Saturday, October 4, 2008

A Mighty Brief History of Bailouts

The forgotten bailout of my post of Sept 30th  is just the most recent in a long line of government interventions.

Here are the three largest bailouts of the past,  (financial figures from a related Wall Street Journal article), and it's easy to see a pattern: they work.

At least they do if done early, with substantial support. They don't seem to fail even when large - look at the incredible credit extended by the RTC - but they do need to happen quickly enough to restore confidence.

-       The S&L Crisis

It cost $124 billion, but an FDIC historian notes, “Perhaps a measure of the Resolution Trust Corporation’s success is that little more than a decade after it closed, this agency that provoked so much debate is now largely forgotten.” 

 

-       Mortgage defaults of the Great Depression

By 1933, a thousand Americans a day were losing their homes to the bank. Creation of the Home Owners’ Loan Corporation handled 1.9 million applicants, about half of whom had monthly incomes below $150.

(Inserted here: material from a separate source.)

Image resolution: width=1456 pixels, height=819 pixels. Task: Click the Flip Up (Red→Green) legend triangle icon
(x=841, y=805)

 One in ten Americans eventually secured aid from the agency, and since there was no secondary market for securitized mortgages, the agency had to hold the loans for the full terms.

 When it closed in 1951, 80% of borrowers had paid off their loans on time or early, and it even earned a small profit.

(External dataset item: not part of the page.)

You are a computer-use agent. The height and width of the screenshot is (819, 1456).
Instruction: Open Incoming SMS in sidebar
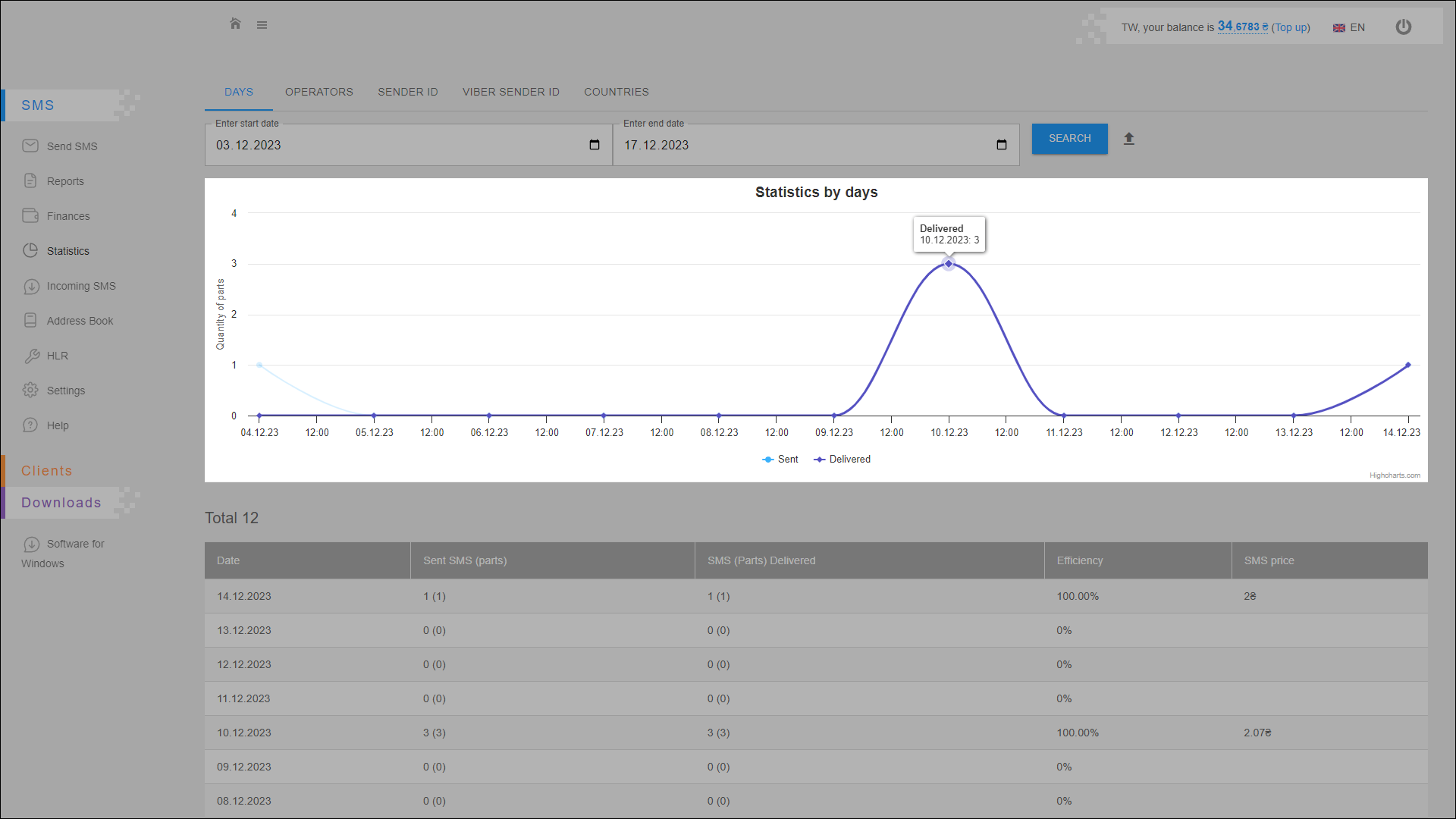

 Economist Alan Blinder has cited it as a model to be considered today.

  

-       The Panic of 1792

When the federal government assumed obligations that states owed from the Revolutionary War, it added $18 million to a domestic debt of $65 million, held in debt securities attractive to speculators. 

One speculator in particular cornered the market on government 6% bonds, so-called Sixes, and then prompted a selling frenzy that led to a 25% drop in value. 

Working without a historical blueprint, Alexander Hamilton engineered an innovate response. The Treasury borrowed money from banks and used to buy the bonds, lifting the market price. He also told banks to accept the bonds as collateral for loans, with the government guaranteeing their worth.

 The financial system stabilized quickly, and not a single bank faired for fifteen years, a remarkable outcome for such an unproven strategy, says economic historian Robert Wright. He named his son Alexander Hamilton Was Wright.